How long do I have patience before I get up and walk out the door? I mean really there aught to be a kill switch, a point where I make an informed decision and begin to step away from the situation that’s requiring my patience.
Today has been a particularly trying day for me. I’ve been asking myself if patience is necessary here, or if the smartest move is to kick my arse into high gear and GET SHIT DONE.
I work most days until my eyes are red and my mind is fried. I wake up in the morning and I feel so lucky – and relieved – that the sweet sweet embrace of sleep has repaired me to my ready state again. I believe entirely that my hard work will pay off.

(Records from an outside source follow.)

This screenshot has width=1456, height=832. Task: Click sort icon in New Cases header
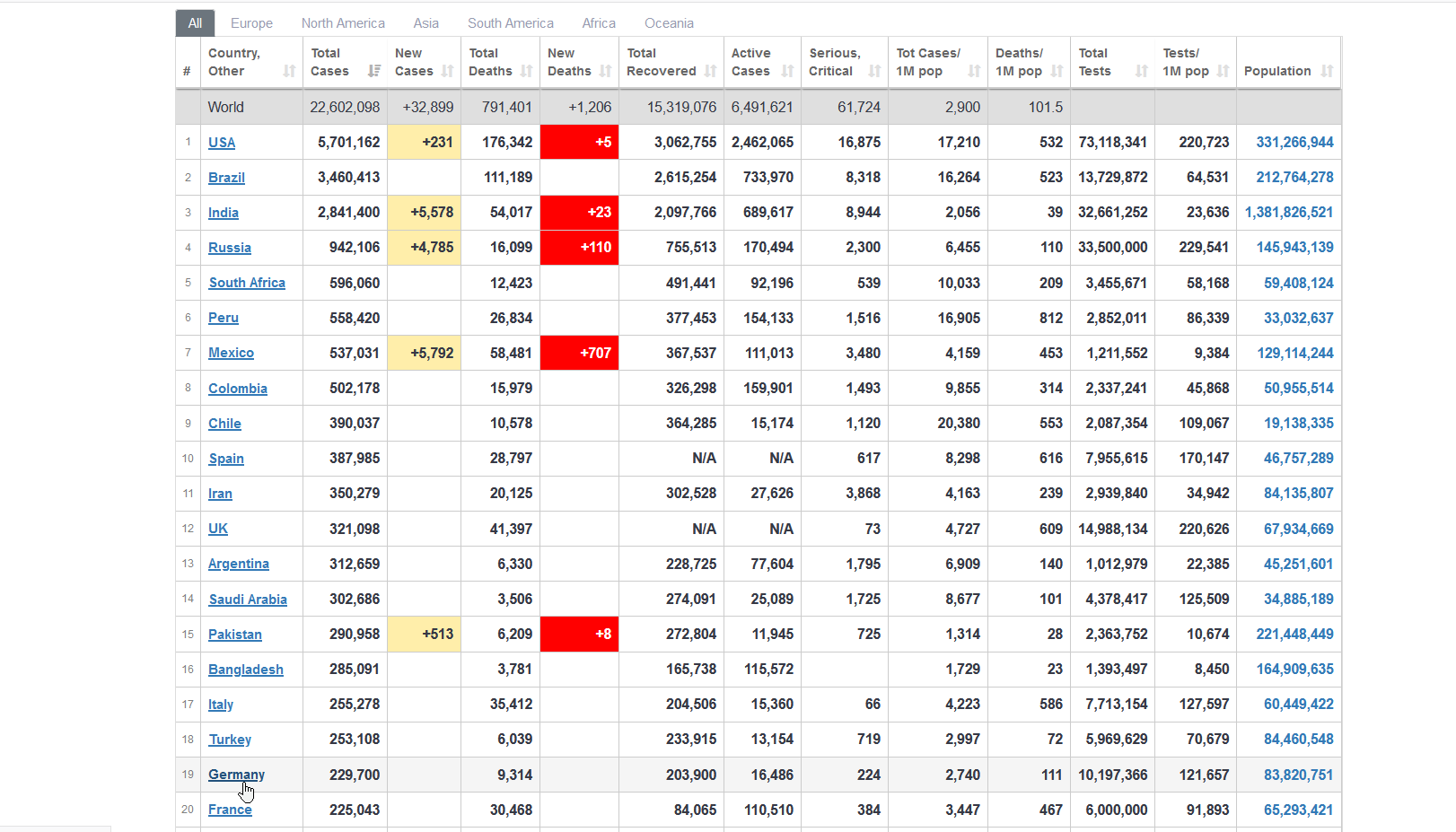(447, 71)
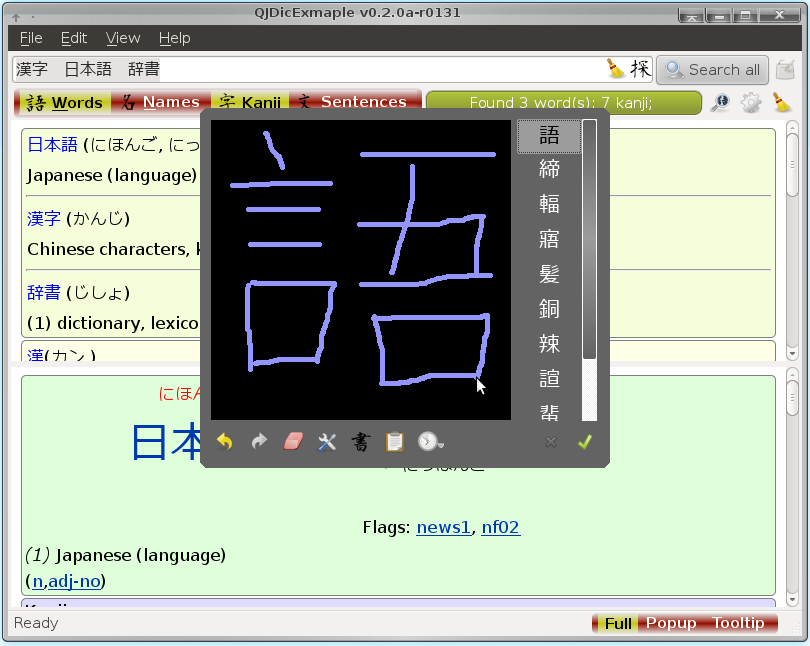Undo last stroke with yellow arrow icon
Viewport: 810px width, 646px height.
[x=225, y=442]
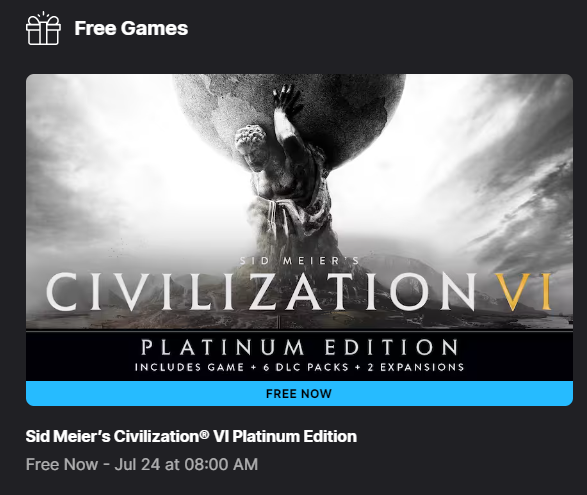The height and width of the screenshot is (495, 587).
Task: Click the PLATINUM EDITION label on artwork
Action: [x=299, y=347]
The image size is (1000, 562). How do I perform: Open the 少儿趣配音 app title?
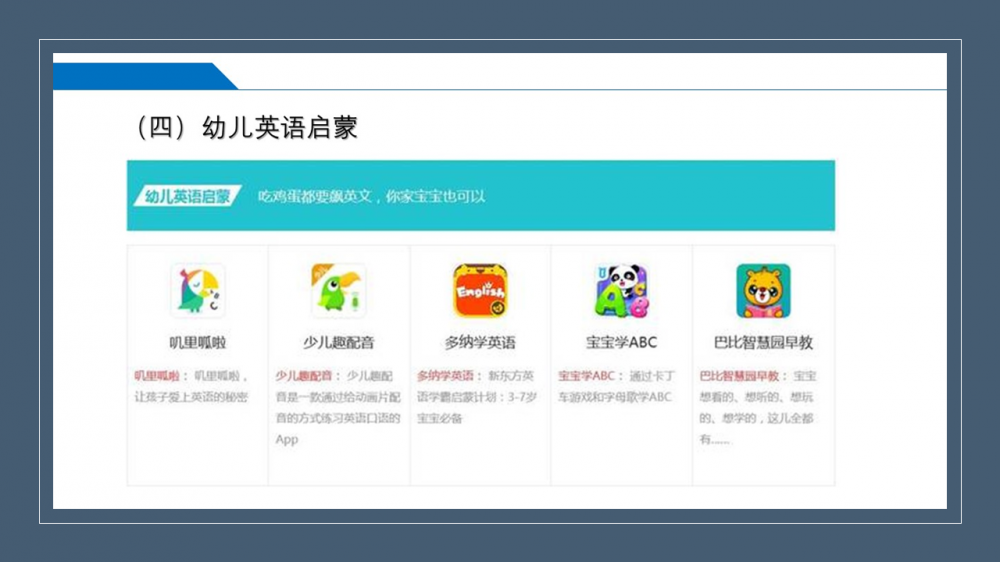[x=338, y=342]
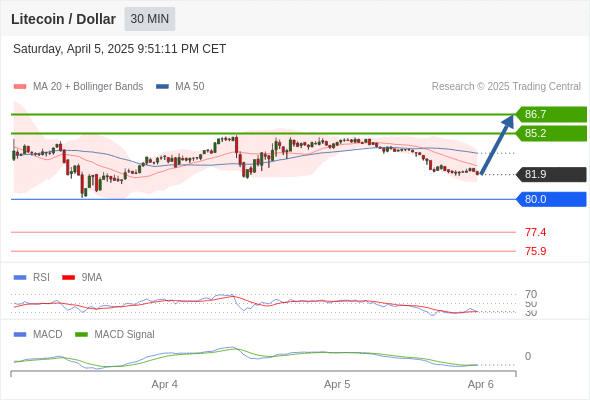Click the 81.9 current price tag
The width and height of the screenshot is (590, 400).
550,175
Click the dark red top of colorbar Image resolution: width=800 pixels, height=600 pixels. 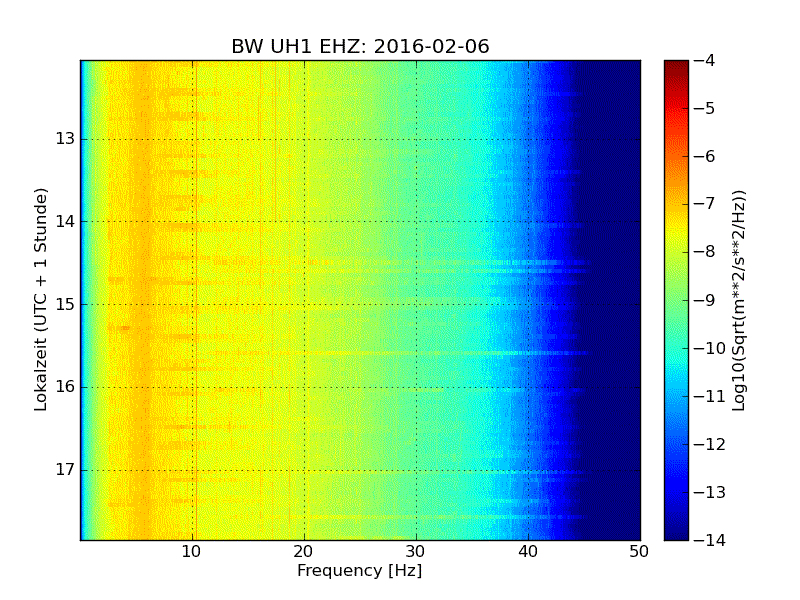point(676,65)
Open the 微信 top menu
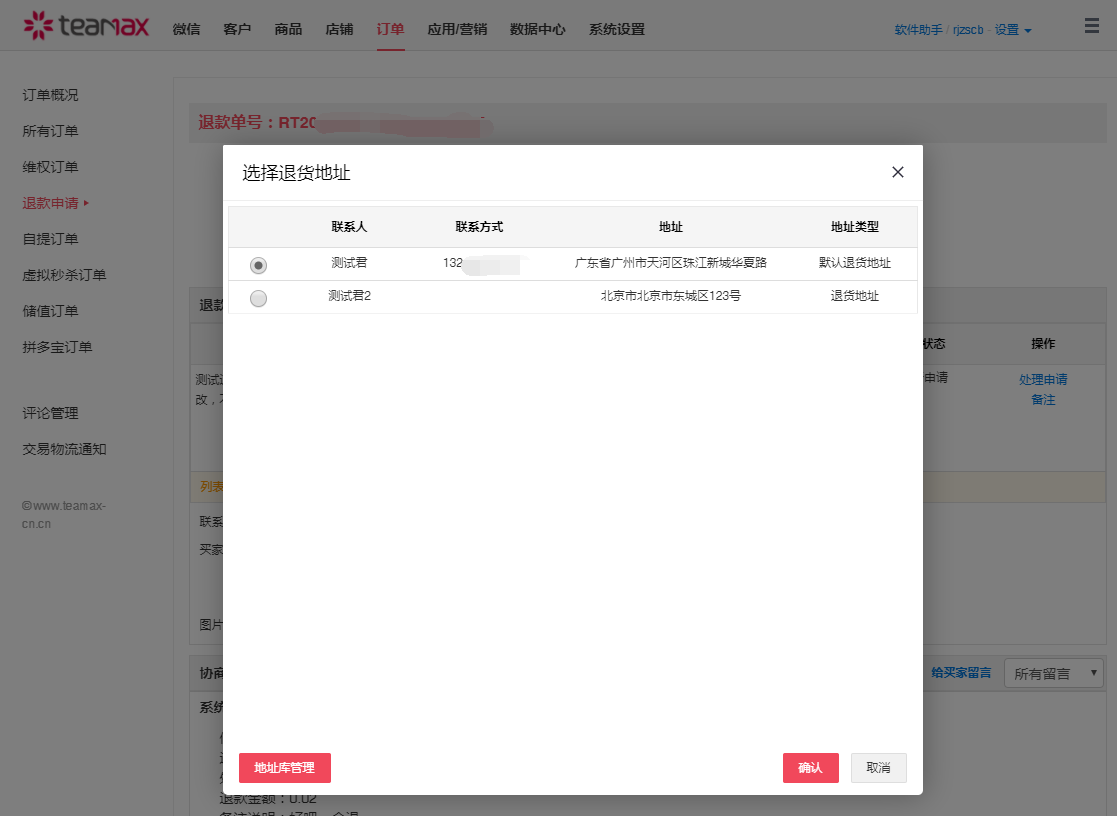The width and height of the screenshot is (1117, 816). pyautogui.click(x=186, y=29)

I only catch glimpses of what paying off even means, dreams, and that glimpse leaves me yearning for something I’m curious (should) even exists.
Maybe I’ve been misunderstanding what patience even is, and the real meaning of patience is not to resist the anxiety that builds when I’m trying to be patient for something, but to just embrace the moments that my anxiety sends away fleeting. Maybe the whole construct of patience is to distract my vision away from the end goal and to take a deep breath and focus on the state of being at this exact moment.
There is a chance that this is just my knowledge of ancient Guerilla tactics of consciousness, where subtly bringing awareness back to a focal point – like breath or a flame – can encourage the unease in the mind to dissipate. Am I just distracting myself?
Must there be a difference? Just thinking about this has enlivened my mind, rejuvenated my heart, and enthused my soul.